This article & photos by Joe Greeves, the editor of Kit Car Illustrated.
Bill Kemp drove his pride and joy on a 1,600-mile round trip to participate in Run and Gun.
West Coast Chassis
The interior is an eye-catcher, with buckskin leatherette appointments and a matching, easy-to-raise top. The compartment looks classy with is VDO gauges and woodgrain Cobra Steering Wheel on a tilt column.
Mixing Ford with Chevy, Kemp has a 300-cid Chevy engine under the hood, connected to a 1991 700R4 automatic transmission.
|Bill Kemp enjoys all the seasons at his home in Fenton Falls, Ontario, Canada. So, it was natural for him to want a car that was just as versatile as the beautiful Canadian climate around him. Since Cobras have always fascinated him and he is a licensed automotive technician, Kemp decided he would build his own. The car pictured here has become an official member of the family, happily residing in the Kemp garage for the past 10 years.
Kemp chose the West Coast Cobra because he wanted a larger, roomier car that would be exciting to drive, yet still capable of hauling a trunk full of luggage. It also had to be easy and reliable enough so that his wife could enjoy it, too. The 96-inch long rolling chassis cost Kemp about $25,000 back in 1990.
West Coast uses a tubular steel frame with a steel and foam backbone. Crumple zones are designed in, and the chassis is equipped with a race-legal, 25 gallon fuel cell. A four-bar, trailing arm rear suspension with coil overs, controls the movement of the 9-inch Ford rear. He added Locker 4.10 gears to the Detroit Locker differential to ensure neck-straining performance. The Mustang II front suspension benefits from Saginaw power steering and Delco gas shocks. Stopping power comes from Howe calipers up front and girling discs in the rear. Sway bars front and rear keep the car flat in the turns.
The current 300-horsepower, 1995 350-cid Chevy engine is the latest of three engines Kemp has had in the car. It's essential stock except for the Paxton blower that provides extra boost when Kemp needs it.
Because of the high parasitic loads, Kemp removes the blower drivebelt for around-town driving. An electromagnetic clutch that automatically disengages is a scheduled addition. The motor is connected to a 1991 700-R4 automatic transmission. When we noted that the Chevy was a bit of a departure from the standard Cobra powerplant, Kemp reminded us with a smile that "Carroll Shelby went to Chevy first when he was building his original Cobra."

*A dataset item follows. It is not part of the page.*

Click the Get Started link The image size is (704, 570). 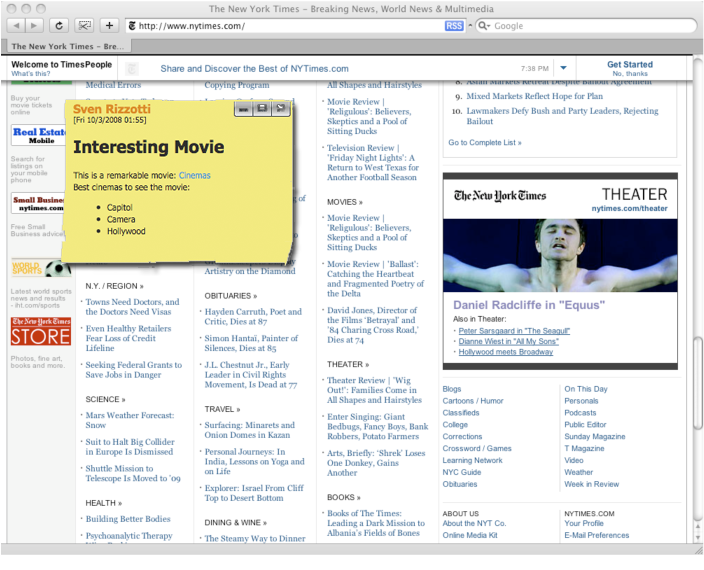point(629,64)
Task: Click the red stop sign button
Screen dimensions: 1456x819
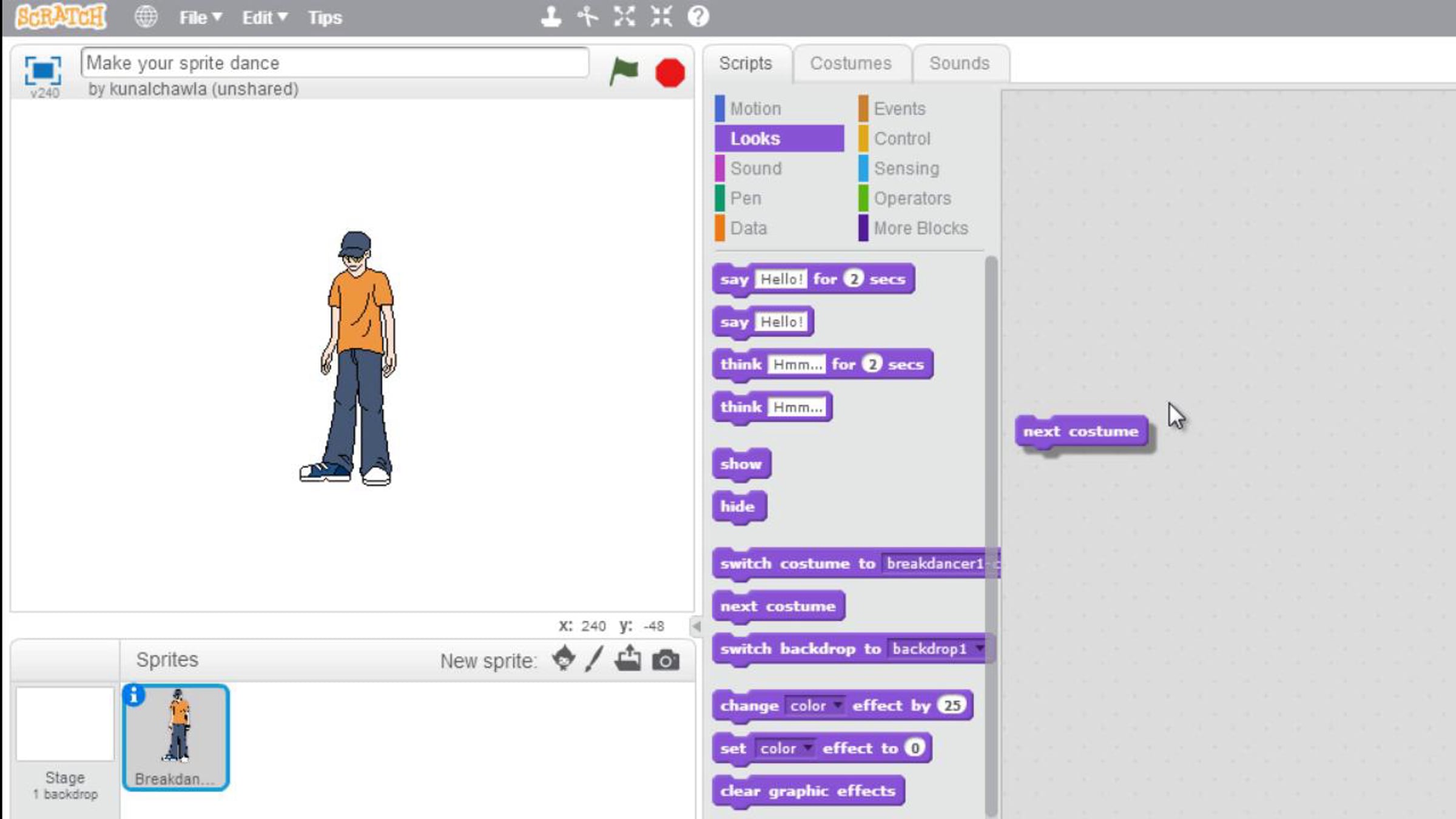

Kemp also said "The Chevrolet is particularly suited to kit car applications since it offers so much flexibility in fuel and electronic management. Flexibility should be the key, rather than absolute authenticity." We're sure Kemp's extensive GM background also influenced his decision.
In addition to being a qualified mechanic, Kemp also spent the last 20 years as an automotive instructor for General Motors, and Centennial College in Toronto. After mounting the West Coast body, Kemp taught a class in fiberglass preparation and got a little help from his students in readying the gel coat car for paint. His crew must have received an "A" because the 10-year-old gold-and-white paint job still looked great when we saw it at last year's Run and Gun. Details on this more-plush-than-usual Cobra included a buckskin leatherette interior with matching, easy-to-raise top, VDO gauges, woodgrain Cobra wheel on a tilt column, pulse wipers, daytime running lights, and a remotely operated 150-watt Sony stereo. Kemp uses the removable plexiglas side windows when he wants to warm or cool the air-conditioned interior.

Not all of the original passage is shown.